TASK -
A word-for-word repeat of all the data is the goal.

RECORDS PROVIDED -
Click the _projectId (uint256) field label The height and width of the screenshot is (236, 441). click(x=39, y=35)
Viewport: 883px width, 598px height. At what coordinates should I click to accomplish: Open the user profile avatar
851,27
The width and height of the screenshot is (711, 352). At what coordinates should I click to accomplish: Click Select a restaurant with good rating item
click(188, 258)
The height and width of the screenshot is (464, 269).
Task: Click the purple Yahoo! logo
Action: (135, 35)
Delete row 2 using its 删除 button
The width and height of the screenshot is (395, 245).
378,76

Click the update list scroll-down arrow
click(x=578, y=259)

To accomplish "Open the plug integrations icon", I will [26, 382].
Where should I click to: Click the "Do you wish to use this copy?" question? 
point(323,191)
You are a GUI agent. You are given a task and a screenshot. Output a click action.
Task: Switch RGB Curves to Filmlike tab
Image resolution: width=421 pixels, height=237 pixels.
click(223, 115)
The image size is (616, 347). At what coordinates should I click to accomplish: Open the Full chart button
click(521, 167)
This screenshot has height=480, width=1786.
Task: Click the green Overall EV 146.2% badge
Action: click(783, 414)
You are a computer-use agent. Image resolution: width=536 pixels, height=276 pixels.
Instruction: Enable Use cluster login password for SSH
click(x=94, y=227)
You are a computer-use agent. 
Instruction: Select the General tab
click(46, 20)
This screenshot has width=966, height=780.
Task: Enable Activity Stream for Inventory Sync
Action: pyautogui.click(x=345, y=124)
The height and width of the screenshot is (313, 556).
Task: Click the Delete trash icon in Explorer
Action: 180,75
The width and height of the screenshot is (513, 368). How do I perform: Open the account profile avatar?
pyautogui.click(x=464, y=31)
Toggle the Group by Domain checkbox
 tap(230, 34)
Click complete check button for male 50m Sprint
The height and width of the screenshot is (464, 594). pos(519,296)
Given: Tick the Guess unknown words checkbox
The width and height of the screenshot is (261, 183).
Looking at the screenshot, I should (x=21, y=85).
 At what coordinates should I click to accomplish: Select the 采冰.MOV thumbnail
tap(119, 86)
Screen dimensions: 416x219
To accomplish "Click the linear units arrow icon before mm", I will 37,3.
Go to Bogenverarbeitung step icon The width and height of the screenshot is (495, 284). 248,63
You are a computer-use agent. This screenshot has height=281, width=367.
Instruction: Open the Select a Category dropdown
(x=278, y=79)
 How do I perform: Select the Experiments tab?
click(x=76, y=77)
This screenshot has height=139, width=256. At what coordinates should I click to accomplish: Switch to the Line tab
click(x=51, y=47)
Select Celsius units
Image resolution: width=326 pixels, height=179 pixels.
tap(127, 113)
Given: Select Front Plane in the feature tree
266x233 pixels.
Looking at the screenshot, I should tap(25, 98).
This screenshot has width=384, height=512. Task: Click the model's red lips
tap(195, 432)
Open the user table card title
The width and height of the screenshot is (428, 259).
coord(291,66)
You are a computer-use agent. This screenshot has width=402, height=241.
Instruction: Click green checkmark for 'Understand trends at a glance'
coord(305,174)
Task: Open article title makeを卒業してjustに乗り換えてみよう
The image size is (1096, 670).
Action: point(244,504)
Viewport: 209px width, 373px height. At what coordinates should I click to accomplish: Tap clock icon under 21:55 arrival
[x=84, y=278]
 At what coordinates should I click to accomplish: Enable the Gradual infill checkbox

SOLUTION -
Click the _projectId (uint256) field label The height and width of the screenshot is (236, 441). click(x=39, y=35)
Viewport: 883px width, 598px height. At what coordinates should I click to accomplish: Open the user profile avatar
851,27
The width and height of the screenshot is (711, 352). At what coordinates should I click to accomplish: Click Select a restaurant with good rating item
click(188, 258)
The height and width of the screenshot is (464, 269).
Task: Click the purple Yahoo! logo
Action: (135, 35)
Delete row 2 using its 删除 button
The width and height of the screenshot is (395, 245).
378,76

Click the update list scroll-down arrow
click(x=578, y=259)

To accomplish "Open the plug integrations icon", I will [26, 382].
Where should I click to: Click the "Do you wish to use this copy?" question? 
point(323,191)
You are a GUI agent. You are given a task and a screenshot. Output a click action.
Task: Switch RGB Curves to Filmlike tab
Image resolution: width=421 pixels, height=237 pixels.
click(223, 115)
The image size is (616, 347). At what coordinates should I click to accomplish: Open the Full chart button
click(521, 167)
This screenshot has height=480, width=1786.
Task: Click the green Overall EV 146.2% badge
Action: click(783, 414)
You are a computer-use agent. Image resolution: width=536 pixels, height=276 pixels.
Instruction: Enable Use cluster login password for SSH
click(x=94, y=227)
You are a computer-use agent. 
Instruction: Select the General tab
click(46, 20)
This screenshot has width=966, height=780.
Task: Enable Activity Stream for Inventory Sync
Action: pyautogui.click(x=345, y=124)
The height and width of the screenshot is (313, 556).
Task: Click the Delete trash icon in Explorer
Action: 180,75
The width and height of the screenshot is (513, 368). How do I perform: Open the account profile avatar?
pyautogui.click(x=464, y=31)
Toggle the Group by Domain checkbox
 tap(230, 34)
Click complete check button for male 50m Sprint
The height and width of the screenshot is (464, 594). pos(519,296)
Given: Tick the Guess unknown words checkbox
The width and height of the screenshot is (261, 183).
Looking at the screenshot, I should (x=21, y=85).
 At what coordinates should I click to accomplish: Select the 采冰.MOV thumbnail
tap(119, 86)
Screen dimensions: 416x219
To accomplish "Click the linear units arrow icon before mm", I will 37,3.
Go to Bogenverarbeitung step icon The width and height of the screenshot is (495, 284). 248,63
You are a computer-use agent. This screenshot has height=281, width=367.
Instruction: Open the Select a Category dropdown
(x=278, y=79)
 How do I perform: Select the Experiments tab?
click(x=76, y=77)
This screenshot has height=139, width=256. At what coordinates should I click to accomplish: Switch to the Line tab
click(x=51, y=47)
Select Celsius units
Image resolution: width=326 pixels, height=179 pixels.
tap(127, 113)
Given: Select Front Plane in the feature tree
266x233 pixels.
Looking at the screenshot, I should tap(25, 98).
This screenshot has width=384, height=512. Task: Click the model's red lips
tap(195, 432)
Open the user table card title
The width and height of the screenshot is (428, 259).
coord(291,66)
You are a computer-use agent. This screenshot has width=402, height=241.
Instruction: Click green checkmark for 'Understand trends at a glance'
coord(305,174)
Task: Open article title makeを卒業してjustに乗り換えてみよう
The image size is (1096, 670).
Action: point(244,504)
Viewport: 209px width, 373px height. At what coordinates should I click to accomplish: Tap clock icon under 21:55 arrival
[x=84, y=278]
 At what coordinates should I click to accomplish: Enable the Gradual infill checkbox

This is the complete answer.